AstraZeneca’s recently established Neuroscience Innovative Medicines Unit (iMed) has expanded its R&D capabilities through the acquisition of a portfolio of preclinical and clinical small molecule candidates from Link Medicine, and the separate establishment of an Alzheimer disease research consortium with four academic research laboratories.

The neurodegenerative diseases candidates acquired from Link Medicine are designed to target famesyltransferase, and so modulate autophagy, a process that could have applications against Parkinson and Alzheimer diseases, which are characterized by the build up of neurotoxic aggregates of incorrectly folded proteins. Link is focused on the development of disease-modifying drugs that prevent or reduce protein aggregates involved in specific neurodegenerative diseases. Under terms of the deal AstraZeneca takes over all R&D for the autophagy program, and will pay Link an up-front fee and future milestones.

AstraZeneca’s new Alzheimer disease research consortium, dubbed the A5 alliance, will focus on investigating the relationship between apolipoprotein E and Alzheimer disease, and ultimately aims to identify and validate drug targets. Partners in the initiative include experts at Weill Cornell’s Helen and Robert Appel Alzheimer’s Disease Research Institute, Washington University in St. Louis, The Feinstein Institute for Medical Research, and the University of British Columbia. AstraZeneca will fund the academic research, and the alliance members will contribute program management and scientific expertise through work at their own laboratories.

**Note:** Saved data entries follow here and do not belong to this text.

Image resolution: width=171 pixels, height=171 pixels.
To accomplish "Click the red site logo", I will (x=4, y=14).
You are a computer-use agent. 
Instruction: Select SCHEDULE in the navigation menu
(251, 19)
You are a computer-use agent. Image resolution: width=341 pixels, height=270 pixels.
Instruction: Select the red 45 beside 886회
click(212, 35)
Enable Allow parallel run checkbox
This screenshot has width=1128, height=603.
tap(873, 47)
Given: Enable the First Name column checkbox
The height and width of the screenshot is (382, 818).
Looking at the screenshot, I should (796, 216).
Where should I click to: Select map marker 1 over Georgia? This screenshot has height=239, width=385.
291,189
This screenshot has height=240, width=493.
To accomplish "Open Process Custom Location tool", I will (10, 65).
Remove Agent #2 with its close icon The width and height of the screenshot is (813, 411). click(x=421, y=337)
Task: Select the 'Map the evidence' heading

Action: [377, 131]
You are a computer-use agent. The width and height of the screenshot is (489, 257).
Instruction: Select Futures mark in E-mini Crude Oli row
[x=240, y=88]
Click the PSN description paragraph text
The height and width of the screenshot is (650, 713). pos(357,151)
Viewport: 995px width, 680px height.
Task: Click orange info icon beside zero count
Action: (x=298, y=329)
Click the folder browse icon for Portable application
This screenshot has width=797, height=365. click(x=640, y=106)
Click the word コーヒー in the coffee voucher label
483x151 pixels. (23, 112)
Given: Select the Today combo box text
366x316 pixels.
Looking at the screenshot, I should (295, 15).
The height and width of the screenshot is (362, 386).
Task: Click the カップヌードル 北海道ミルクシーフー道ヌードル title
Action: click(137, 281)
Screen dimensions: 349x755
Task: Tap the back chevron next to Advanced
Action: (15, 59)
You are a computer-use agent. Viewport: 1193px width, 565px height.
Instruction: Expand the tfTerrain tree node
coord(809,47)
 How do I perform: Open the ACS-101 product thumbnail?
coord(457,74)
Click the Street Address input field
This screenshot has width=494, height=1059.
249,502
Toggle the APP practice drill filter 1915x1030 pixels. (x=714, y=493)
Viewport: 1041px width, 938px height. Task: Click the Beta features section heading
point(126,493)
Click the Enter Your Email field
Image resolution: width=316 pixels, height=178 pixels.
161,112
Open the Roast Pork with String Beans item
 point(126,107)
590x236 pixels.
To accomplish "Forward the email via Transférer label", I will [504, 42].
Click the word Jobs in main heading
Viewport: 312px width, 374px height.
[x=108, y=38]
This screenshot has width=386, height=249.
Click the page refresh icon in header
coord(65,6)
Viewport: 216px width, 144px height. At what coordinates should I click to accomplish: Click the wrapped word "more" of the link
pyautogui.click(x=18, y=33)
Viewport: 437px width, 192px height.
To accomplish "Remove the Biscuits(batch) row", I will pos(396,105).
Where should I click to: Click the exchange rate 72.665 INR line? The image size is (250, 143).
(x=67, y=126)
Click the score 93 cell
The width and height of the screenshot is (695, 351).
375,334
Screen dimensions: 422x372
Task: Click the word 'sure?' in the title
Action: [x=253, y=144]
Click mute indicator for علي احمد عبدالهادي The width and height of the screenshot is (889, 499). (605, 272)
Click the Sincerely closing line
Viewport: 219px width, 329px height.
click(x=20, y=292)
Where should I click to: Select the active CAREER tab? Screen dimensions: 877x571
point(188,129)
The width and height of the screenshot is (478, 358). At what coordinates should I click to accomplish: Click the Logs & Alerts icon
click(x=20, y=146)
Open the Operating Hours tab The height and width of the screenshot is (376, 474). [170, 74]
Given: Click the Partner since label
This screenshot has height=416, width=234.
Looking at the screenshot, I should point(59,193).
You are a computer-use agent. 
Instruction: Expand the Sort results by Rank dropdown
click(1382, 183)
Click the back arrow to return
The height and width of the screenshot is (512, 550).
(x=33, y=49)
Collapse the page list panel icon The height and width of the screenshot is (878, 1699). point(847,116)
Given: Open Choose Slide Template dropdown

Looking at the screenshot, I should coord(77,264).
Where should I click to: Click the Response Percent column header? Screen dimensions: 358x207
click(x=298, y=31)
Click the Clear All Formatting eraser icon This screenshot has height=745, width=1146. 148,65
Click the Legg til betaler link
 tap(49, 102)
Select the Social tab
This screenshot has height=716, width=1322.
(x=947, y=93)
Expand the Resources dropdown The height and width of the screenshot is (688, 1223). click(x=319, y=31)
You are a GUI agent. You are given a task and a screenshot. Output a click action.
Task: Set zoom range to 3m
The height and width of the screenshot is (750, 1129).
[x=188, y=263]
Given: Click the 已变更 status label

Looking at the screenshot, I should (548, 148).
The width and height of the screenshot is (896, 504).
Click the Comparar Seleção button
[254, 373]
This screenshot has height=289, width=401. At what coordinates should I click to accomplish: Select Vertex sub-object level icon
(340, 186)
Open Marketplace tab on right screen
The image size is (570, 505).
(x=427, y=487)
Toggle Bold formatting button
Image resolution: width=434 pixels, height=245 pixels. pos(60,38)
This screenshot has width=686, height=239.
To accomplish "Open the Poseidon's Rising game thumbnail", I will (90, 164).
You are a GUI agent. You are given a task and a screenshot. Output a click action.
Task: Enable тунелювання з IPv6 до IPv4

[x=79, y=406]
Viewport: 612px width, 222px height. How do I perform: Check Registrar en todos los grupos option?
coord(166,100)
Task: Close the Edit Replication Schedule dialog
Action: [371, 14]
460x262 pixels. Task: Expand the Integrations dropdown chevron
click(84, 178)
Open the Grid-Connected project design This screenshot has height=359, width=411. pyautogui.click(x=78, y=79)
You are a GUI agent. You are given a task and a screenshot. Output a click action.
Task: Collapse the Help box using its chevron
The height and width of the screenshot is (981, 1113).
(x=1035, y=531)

“The formation of the A5 alliance represents a unique academic-industry partnership whereby these Alzheimer disease experts will link their labs together and work closely with a pharmaceutical company to unlock the science behind ApoE in order to discover new disease-modifying drug targets,” comments Steve Paul, M.D. who is principal academic collaborator on the initiative, director of the Helen and Robert Appel Alzheimer Disease Research Institute, and professor of neuroscience, psychiatry and pharmacology at Weill Cornell. “We are convinced that ApolE represents a major piece of the Alzheimer disease puzzle and that each member of the A5 alliance brings a critical piece of that puzzle to the table.”

AstraZeneca established its virtual Neuroscience Innovative Medicines Unit earlier this year, under the leadership of Mike Pool, M.D., who was most recently chief medical officer at Link Medicine. The Unit’s team, based in Boston and Cambridge (U.K.), will manage drug discovery and development collaborations with a network of academic and industry partners.